A frase de Thomas no primeiro refrão ("Se você disser que esta vida não é bastante boa") é maliciosa e convincente porque é quase uma frase dobrada. Sua reprise sincopada é incomum.
Thomas disse que ela se parece mais com uma linha de metais do que com um vocal, e faz com que a voz dele saia sem fôlego, como a de alguém que acaba de correr. O efeito é ardente e sincero, em vez de suave.
— Sou alimentado pelo que não é suave — confirmou.
Santana e Thomas se beneficiaram tremendamente de "Smooth". O álbum "Supernatural" vendeu mais de 15 milhões de cópias nos Estados Unidos e ganhou nove Grammys, recorde que superou até mesmo "Thriller", de Michael Jackson. E, disse Thomas, as pessoas pararam de confundi-lo nas ruas. Antes o paravam perguntando, com o olhar confuso, se ele era o cantor dos Goo Goo Dolls ou do Third Eye Blind.
Os dois parceiros, nascidos com 25 anos de diferença, têm personalidade muito distinta. Santana é um transcendentalista que fala em metáforas poéticas e diz coisas como "Deus é meu agente" e "Desde que nasci, fui ordenado e ungido".
— Tudo que Carlos diz parece letra de música — observou Thomas.
Por outro lado, Thomas é um sentimentalista de espírito livre e risada pronta que conta histórias sobre o dia em que cantou "Smooth" no karaokê ou com uma banda em uma festa de casamento. No que diz respeito às estrelas do rock, ele é o Mick Jagger que tira sarro de si mesmo, e até conta uma anedota sobre a vez em que Jagger sugeriu que ele trocasse a camisa azul feia que estava vestindo, mas Thomas não entendeu imediatamente a dica.
Thomas e Santana mantêm contato por telefone e discutem outras colaborações.
— Conversamos o tempo todo sobre fazer uma turnê juntos.

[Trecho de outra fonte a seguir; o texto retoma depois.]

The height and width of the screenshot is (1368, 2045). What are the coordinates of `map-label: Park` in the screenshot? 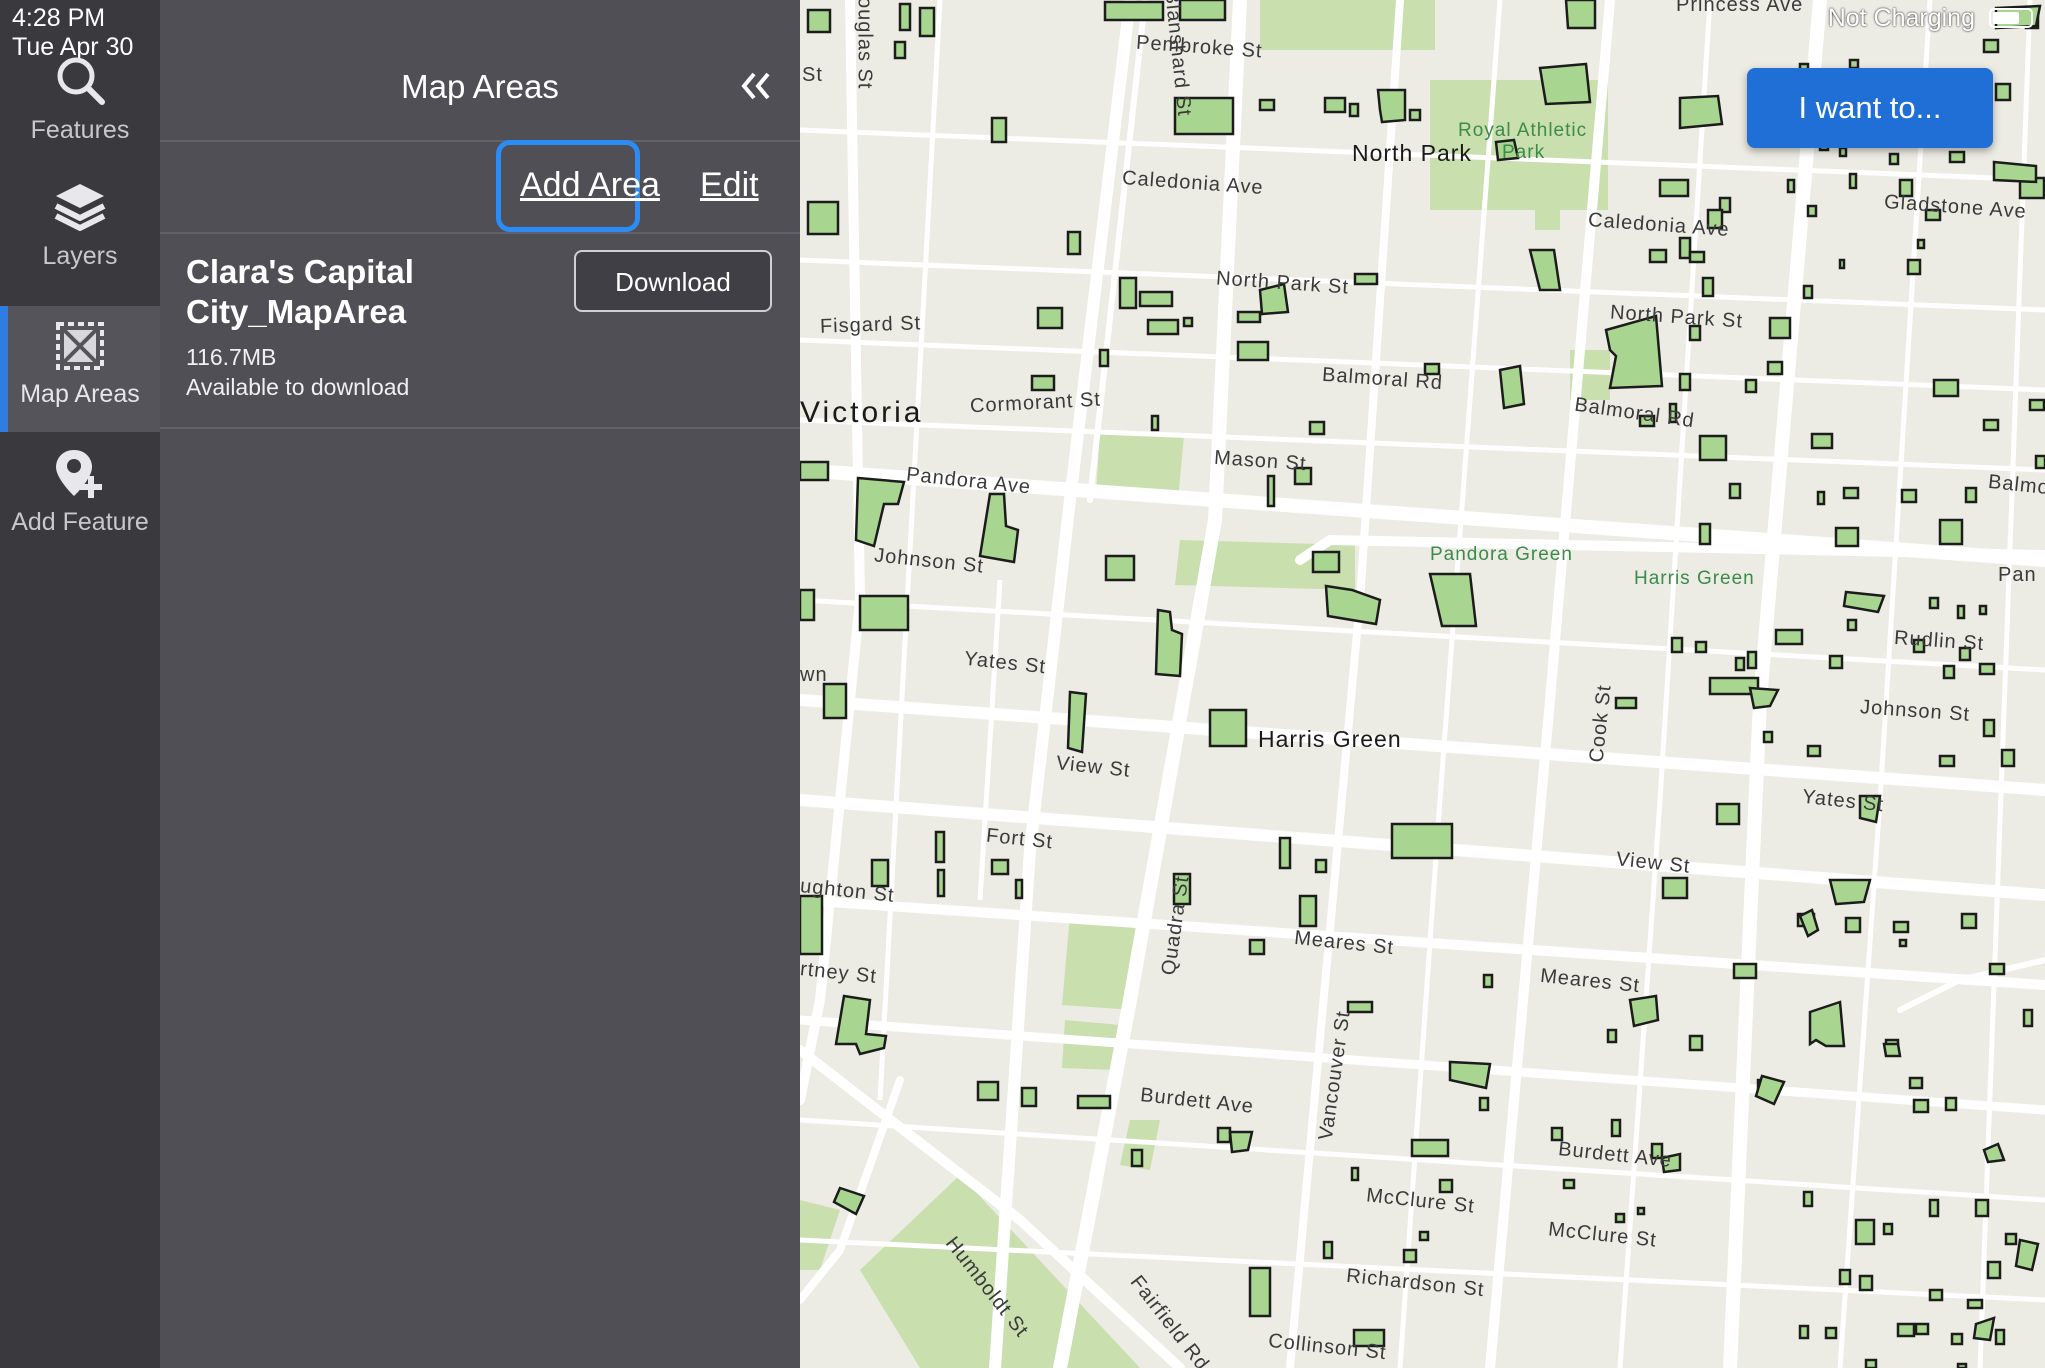 It's located at (1524, 152).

Há pelo menos cinco ou seis álbuns diferentes que ele quer que façamos — comentou Thomas. O próximo passo será visitar Santana, no Havaí, e escrever as canções.
— Podemos sentar na praia, beber tequila, fumar haxixe e inventar músicas pop medíocres que durarão para sempre — disse ele com uma risada marota.